Overmoulding with IDC in automotive solenoid coils

Electromagnetic coils used in the automotive industry — such as in solenoid valves for tank pressure compensation, fluid transport, fuel supply, or hydraulic control — benefit greatly from combining Insulation Displacement Connection (IDC) with overmoulding. This article examines the technical aspects, processes, advantages and disadvantages, and relevance for specific applications.

IDC enables efficient wire termination without stripping, while overmoulding hermetically seals and protects the components. Together, they improve robustness against vibration, moisture and chemical exposure — all common challenges in vehicle environments.

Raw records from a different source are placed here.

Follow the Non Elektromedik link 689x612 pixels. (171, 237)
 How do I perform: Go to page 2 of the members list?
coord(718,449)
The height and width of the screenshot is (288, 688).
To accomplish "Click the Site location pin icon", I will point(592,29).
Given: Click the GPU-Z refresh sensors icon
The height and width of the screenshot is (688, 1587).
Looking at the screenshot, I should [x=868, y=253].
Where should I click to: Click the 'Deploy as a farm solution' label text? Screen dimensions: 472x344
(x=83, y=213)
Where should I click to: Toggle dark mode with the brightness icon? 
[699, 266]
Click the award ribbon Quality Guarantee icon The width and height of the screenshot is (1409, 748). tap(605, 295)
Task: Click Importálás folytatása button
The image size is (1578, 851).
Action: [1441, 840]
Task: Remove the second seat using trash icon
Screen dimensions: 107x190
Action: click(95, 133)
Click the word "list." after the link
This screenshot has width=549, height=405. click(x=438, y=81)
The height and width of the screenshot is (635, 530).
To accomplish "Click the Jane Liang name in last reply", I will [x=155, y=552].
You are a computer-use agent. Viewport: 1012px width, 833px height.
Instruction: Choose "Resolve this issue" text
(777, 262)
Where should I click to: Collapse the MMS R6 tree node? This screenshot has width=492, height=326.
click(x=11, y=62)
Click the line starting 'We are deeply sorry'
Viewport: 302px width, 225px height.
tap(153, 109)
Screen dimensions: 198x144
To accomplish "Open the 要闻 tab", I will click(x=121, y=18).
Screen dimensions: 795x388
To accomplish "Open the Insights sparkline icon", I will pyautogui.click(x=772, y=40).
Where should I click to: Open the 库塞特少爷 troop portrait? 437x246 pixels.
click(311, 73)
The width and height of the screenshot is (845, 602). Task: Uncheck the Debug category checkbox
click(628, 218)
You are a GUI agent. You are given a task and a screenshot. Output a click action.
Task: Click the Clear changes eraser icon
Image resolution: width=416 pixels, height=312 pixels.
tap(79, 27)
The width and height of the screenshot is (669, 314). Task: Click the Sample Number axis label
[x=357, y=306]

Fundamentals: IDC and Overmoulding

IDC, also known as insulation displacement termination, mechanically penetrates the wire insulation with sharp contacts to establish a conductive connection — ideal for fine coil wires (0.1–0.8 mm / AWG 20–38) in modular systems. In overmoulding, the IDC connection together with the coil is embedded in thermoplastic materials such as polyamide (PA6/66) or polyphenylene sulphide (PPS) by injection moulding. This combination reliably protects the sensitive IDC contacts against environmental influences — particularly in demanding applications where unprotected connections must be potted or overmoulded to ensure impact resistance and tightness.

Process: From Termination to Sealing

The typical sequence begins with IDC termination: the IDC contact is pressed onto the insulated wire, cutting through the insulation and contacting the conductor (copper or alternative materials). The coil is then placed into an injection mould. Variants include low-pressure moulding for sensitive components or high-pressure injection for dense, robust structures. Materials such as PBT or PPS are processed at temperatures of 220–350 °C, with glass-fibre reinforcement for additional mechanical stability. Masking elements (e.g. silicone) protect the IDC contacts from material ingress, preserving their flexibility. In automotive applications, hermetic sealing to IP67 standards is frequently achieved through the integration of connectors such as AMP Superseal.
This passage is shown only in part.